Unfortunately retitled from Fucking Åmål to the more maudlin Show Me Love for U.S. release, this was both the most popular and critically lauded film in Sweden last year. It swept the Guldbagge Awards, Sweden's version of the Oscars, winning Lukas Moodysson awards for writing and directing in his feature film debut. The two leads shared best actress honors as well. That the film is a not very original teenage lesbian romantic comedy really says something about Sweden. What exactly, I'm not sure, but it gets my admiration. It's certainly hard to imagine a film with this subject matter winning the Oscar or becoming one of the highest grossing films of all time in the U.S. Show Me Love may be derivative, but there is something to be said of taking an old formula and making the best darn movie you can with it, and Show Me Love is one of the most charming teenage romances this critic has ever seen.

The story revolves around Agnes, the school outcast, and Elin, a popular girl, in the small town of Åmål. Agnes' mother throws her a 16th birthday party against her will, and on a lark, Elin and her older sister Jessica show up. As Agnes is rumored to be a lesbian, Jessica bets Elin that she won't give Agnes a kiss. Elin does, not knowing that Agnes has had a long-time crush on her. The kiss has a profound and traumatic effect on both girls.

While we're in deep John Hughes territory here, Moodysson gives Show Me Love a level of authenticity that Hughes never even approached. Unlike in Hughes' films, we never feel like what we are seeing is how adults think teenagers act. The banal cruelty and ludicrous naivete among Moodysson's adolescents ring true. The boys compare the size of their cell phones while the girls discuss their future occupations without any sense of what they’re really talking about. Moodysson also utilizes an extremely grainy stock and controlled handheld camera movement that contributes a cinema verité feel to the film. (This is however counteracted by the obviously artificial genre conventions the film sticks to.)

Moodysson is also helped immeasurably by Rebecca Liljeberg as Agnes and Alexandra Dahlström as Elin.

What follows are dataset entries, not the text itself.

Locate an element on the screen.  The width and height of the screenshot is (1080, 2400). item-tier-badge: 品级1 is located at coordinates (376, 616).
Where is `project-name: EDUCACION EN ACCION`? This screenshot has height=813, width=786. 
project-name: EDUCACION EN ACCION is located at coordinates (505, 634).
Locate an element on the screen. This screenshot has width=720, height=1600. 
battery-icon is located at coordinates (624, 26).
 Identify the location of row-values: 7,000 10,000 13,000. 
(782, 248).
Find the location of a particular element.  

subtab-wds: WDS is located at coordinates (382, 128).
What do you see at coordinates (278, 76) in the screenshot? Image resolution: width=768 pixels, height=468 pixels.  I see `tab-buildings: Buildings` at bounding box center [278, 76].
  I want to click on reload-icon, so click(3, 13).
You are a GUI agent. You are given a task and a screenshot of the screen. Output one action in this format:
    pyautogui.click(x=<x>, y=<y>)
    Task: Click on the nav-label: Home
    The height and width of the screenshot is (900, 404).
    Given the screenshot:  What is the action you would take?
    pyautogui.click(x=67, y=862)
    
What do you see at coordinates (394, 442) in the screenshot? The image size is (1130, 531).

Unlike in the U.S. where actors are usually much older than the teenage characters they play, both actors here were actually about the ages of the characters when the film was shot, that being 16 and 14 years old, respectively. Both actors are excellent. Liljeberg, looking like a cross between Katie Holmes and the young Anna Paquin, is too beautiful to be a school reject, but her Agnes emotes just the right amount of romantic melancholy. In a touch typical of Moodysson throughout the film, he has Agnes put on Albinoni's Adagio while contemplating suicide with a disposable shaver. The blond Dahlström plays Elin with a passion for excitement that has no outlet in bland Åmål. As such, she is constantly agitated and we feel like she's always on the verge of exploding. Elin is so desperate for experience that she'll take heartburn pills hoping to get high. Dahlström also gives Elin a funny idiosyncratic growl everytime something goes wrong in her life.

Another plus for the film is that the parents are not adult caricatures completely alien to what it's like to be young. Though Agnes' father doesn't completely understand what his daughter is going through, he is compassionate and consoling as wonderfully played by Ralph Carlsson. Show Me Love only stumbles when Moodysson engages in some gratuitous male-bashing and in the contrived fairy tale ending. Yet one cannot help but feel the characters deserve it.